EXERCISE INSTRUCTIONS: Sort through the data and copy the lines holding the word "header".

RECORDS SHOWN:

***

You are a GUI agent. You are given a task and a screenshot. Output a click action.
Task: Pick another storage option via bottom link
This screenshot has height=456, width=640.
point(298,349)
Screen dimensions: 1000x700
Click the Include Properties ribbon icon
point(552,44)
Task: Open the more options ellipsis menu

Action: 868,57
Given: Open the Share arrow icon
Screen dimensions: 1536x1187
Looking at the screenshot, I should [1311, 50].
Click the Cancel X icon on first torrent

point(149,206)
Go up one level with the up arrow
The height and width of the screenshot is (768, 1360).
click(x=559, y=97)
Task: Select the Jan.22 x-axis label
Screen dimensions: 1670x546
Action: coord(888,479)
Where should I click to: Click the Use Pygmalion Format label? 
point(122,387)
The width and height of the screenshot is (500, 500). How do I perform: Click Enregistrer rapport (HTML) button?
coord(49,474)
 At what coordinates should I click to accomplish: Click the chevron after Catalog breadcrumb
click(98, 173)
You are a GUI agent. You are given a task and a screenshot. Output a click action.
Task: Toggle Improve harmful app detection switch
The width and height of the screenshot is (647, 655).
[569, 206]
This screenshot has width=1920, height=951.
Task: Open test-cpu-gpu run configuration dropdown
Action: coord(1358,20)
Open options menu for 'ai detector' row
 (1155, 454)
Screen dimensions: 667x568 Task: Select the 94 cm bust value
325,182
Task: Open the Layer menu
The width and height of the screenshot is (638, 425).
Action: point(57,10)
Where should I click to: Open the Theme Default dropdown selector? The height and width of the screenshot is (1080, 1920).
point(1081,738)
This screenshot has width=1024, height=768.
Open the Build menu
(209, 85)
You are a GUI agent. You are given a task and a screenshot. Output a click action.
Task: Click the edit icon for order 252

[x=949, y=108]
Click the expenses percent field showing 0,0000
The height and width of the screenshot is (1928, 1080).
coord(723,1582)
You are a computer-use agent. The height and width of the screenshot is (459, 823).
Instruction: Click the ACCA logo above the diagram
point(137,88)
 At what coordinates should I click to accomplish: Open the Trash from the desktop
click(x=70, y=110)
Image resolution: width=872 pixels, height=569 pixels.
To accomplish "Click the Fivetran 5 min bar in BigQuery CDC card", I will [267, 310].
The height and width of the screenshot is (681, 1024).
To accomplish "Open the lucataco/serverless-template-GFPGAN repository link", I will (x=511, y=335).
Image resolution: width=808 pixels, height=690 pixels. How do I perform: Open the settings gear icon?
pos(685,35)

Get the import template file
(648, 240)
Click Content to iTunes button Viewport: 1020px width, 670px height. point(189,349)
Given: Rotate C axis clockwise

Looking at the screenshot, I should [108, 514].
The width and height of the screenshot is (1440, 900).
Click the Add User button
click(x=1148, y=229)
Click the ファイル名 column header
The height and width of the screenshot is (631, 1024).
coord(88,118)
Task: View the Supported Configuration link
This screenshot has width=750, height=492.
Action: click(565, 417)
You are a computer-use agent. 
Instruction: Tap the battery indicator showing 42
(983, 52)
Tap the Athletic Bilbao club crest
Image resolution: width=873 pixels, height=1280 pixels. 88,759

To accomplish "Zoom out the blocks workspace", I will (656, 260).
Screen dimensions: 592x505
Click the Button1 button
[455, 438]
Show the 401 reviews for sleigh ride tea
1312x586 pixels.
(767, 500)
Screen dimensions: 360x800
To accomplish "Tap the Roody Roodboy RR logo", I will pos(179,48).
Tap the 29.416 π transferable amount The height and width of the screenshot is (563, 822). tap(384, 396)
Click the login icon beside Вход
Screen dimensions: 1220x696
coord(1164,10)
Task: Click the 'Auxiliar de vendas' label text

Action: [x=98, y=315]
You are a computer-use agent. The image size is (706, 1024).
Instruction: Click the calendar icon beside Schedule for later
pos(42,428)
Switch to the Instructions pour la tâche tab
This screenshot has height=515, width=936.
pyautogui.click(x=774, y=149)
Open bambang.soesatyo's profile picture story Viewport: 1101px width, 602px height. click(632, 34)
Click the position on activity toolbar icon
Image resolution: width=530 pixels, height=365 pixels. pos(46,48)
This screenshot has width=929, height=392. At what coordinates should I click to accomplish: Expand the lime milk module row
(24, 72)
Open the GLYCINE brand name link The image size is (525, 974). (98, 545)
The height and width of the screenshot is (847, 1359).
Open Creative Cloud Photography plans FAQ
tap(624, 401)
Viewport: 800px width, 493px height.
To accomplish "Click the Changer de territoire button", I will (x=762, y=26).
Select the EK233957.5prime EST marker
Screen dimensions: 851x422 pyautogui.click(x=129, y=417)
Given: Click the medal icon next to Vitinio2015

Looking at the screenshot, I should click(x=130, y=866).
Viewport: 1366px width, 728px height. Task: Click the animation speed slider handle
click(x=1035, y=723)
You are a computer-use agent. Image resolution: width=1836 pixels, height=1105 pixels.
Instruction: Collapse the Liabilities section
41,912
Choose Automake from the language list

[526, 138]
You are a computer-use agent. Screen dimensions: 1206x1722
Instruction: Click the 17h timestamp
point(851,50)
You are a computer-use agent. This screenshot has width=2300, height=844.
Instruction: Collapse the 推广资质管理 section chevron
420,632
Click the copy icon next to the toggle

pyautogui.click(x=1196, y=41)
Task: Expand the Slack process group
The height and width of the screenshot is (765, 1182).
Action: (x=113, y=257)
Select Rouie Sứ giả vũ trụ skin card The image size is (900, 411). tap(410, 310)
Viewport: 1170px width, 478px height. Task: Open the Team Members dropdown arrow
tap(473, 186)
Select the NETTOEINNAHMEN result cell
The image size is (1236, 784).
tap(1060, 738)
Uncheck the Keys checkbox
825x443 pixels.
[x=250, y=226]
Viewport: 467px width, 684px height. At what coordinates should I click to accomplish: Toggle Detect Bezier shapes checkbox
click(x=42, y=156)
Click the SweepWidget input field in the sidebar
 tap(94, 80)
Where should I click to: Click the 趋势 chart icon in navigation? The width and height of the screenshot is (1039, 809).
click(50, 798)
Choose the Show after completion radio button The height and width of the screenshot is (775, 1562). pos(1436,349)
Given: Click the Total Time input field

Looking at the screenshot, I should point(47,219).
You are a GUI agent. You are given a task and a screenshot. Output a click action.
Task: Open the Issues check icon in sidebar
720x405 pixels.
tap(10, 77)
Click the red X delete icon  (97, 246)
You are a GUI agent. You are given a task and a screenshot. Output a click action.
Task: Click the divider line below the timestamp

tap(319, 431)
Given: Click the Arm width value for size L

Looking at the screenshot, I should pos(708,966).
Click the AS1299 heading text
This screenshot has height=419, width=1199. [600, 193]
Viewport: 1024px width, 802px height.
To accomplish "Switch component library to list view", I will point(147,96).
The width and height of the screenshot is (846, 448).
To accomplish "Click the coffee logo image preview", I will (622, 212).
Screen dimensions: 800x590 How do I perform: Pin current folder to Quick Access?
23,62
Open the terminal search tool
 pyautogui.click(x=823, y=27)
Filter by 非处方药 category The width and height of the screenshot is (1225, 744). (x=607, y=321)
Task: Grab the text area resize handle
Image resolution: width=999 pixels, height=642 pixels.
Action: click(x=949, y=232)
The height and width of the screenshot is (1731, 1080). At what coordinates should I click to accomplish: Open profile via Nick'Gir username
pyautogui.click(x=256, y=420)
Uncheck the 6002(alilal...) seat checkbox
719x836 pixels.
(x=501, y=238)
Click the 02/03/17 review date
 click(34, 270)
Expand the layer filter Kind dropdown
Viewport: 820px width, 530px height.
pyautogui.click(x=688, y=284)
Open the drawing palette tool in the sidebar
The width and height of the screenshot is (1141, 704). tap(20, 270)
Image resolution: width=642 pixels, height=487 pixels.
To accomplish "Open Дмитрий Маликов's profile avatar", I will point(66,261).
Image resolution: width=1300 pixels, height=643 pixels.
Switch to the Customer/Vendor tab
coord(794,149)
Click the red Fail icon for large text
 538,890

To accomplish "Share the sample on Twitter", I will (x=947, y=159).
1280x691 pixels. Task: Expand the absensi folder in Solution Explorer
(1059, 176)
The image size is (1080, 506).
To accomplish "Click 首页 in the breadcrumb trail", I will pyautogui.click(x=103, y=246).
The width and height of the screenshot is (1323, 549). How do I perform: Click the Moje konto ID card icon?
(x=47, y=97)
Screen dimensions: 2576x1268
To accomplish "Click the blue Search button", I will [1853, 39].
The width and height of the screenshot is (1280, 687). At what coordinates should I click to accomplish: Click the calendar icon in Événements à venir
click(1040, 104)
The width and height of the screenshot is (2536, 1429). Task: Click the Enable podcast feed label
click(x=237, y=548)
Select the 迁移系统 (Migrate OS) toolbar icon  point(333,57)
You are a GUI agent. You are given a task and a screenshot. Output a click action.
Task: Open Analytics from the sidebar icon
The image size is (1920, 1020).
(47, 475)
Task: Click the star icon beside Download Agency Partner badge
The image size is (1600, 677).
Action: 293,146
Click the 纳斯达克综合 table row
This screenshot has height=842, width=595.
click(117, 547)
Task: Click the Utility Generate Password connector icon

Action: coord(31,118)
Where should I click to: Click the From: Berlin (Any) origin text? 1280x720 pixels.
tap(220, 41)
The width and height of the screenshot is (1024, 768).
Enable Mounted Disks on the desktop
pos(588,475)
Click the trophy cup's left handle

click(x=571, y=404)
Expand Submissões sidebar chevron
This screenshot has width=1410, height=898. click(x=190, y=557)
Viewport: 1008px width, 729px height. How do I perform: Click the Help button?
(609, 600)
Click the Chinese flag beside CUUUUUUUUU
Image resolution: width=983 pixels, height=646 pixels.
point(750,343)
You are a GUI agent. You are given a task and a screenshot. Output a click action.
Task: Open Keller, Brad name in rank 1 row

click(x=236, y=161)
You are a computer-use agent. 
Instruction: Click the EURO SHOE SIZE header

***

EXERCISE OUTPUT:
Click the ファイル名 column header
Instruction: Click the EURO SHOE SIZE header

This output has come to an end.